この日はずっとじとじとした天候だったのに、突然、晴れ間がのぞいた。
天が「いまこそパアプゥ山に登れ」と言っているようだ。足取りも軽く、サルウィン川西岸の細道を北上する。

といっても、パアプゥ山の登山口がどこにあるのかは知らないので、脇道がないか注意深く進んでいくしかない。
なにせ、ジェーダパゴダのように登り口がまったく目立たないという可能性もあるからだ。

道ばたに小さなお堂のようなものが見えてきた。

お堂の中には白塗りのおじさんがいた。
右のほうを指さしている。
「あっちへ行け」という意味か?

崖のくぼみにナッの行者像。
だんだんそれらしき雰囲気が高まってきた。

隣の堂にはシンウーパゴと思われる仏像。
通常は斜め上を見上げている姿なのだが、これは横のほうを見ている。

しばらく行くと、山のほうへ続いている小さな石段があった。ここが登山口なのか?
さっそく登ってみる。
すぐに踊り場のような場所に出る。ここは岩陰の小さな鍾乳洞で、6~7体の仏陀像が並んでいた。通路は左奥のほうへと続いている。
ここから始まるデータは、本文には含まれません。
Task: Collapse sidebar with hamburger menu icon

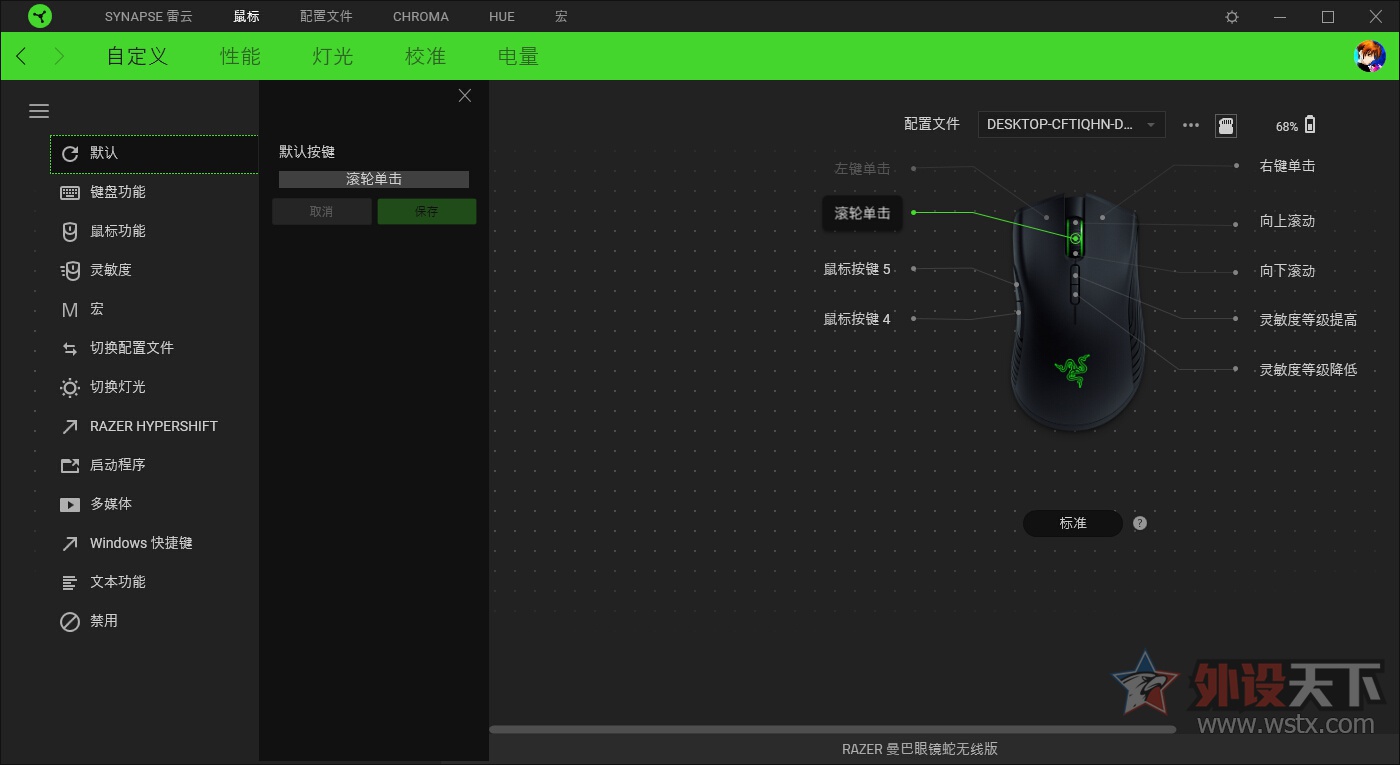Action: click(39, 111)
この踊り場がくせ者で、雨のせいか湧き水のせいか水に濡れていて、水垢のせいで滑るのだ。
踊り場に水勾配がつけてあるのだが、そのわすかな勾配で滑り落ちてまったく前に進めないほどのヌメヌメ状態。

1秒だって立って歩くことができない。四つんばいで何とか進めるというありさま。
まるで昭和のテレビでやってたドリフターズのコントみたいだ。

通路を進むと、岩の裂け目のような洞窟がある。

洞窟の中を進む。

裏側まで抜けている。
この洞門がパアプゥ山の登山口なのだろうか。

ところが、洞窟を抜けた先には仏像と仏塔があるだけだった。
何とか先に進むルートがないか探したが、ここで行き止まりだ。

どうやらここはパアプゥ山の登山口ではなかったようだ。道に戻らなければ・・・。
あのヌメヌメの踊り場をまた通過しなければならないと思うと気が重い。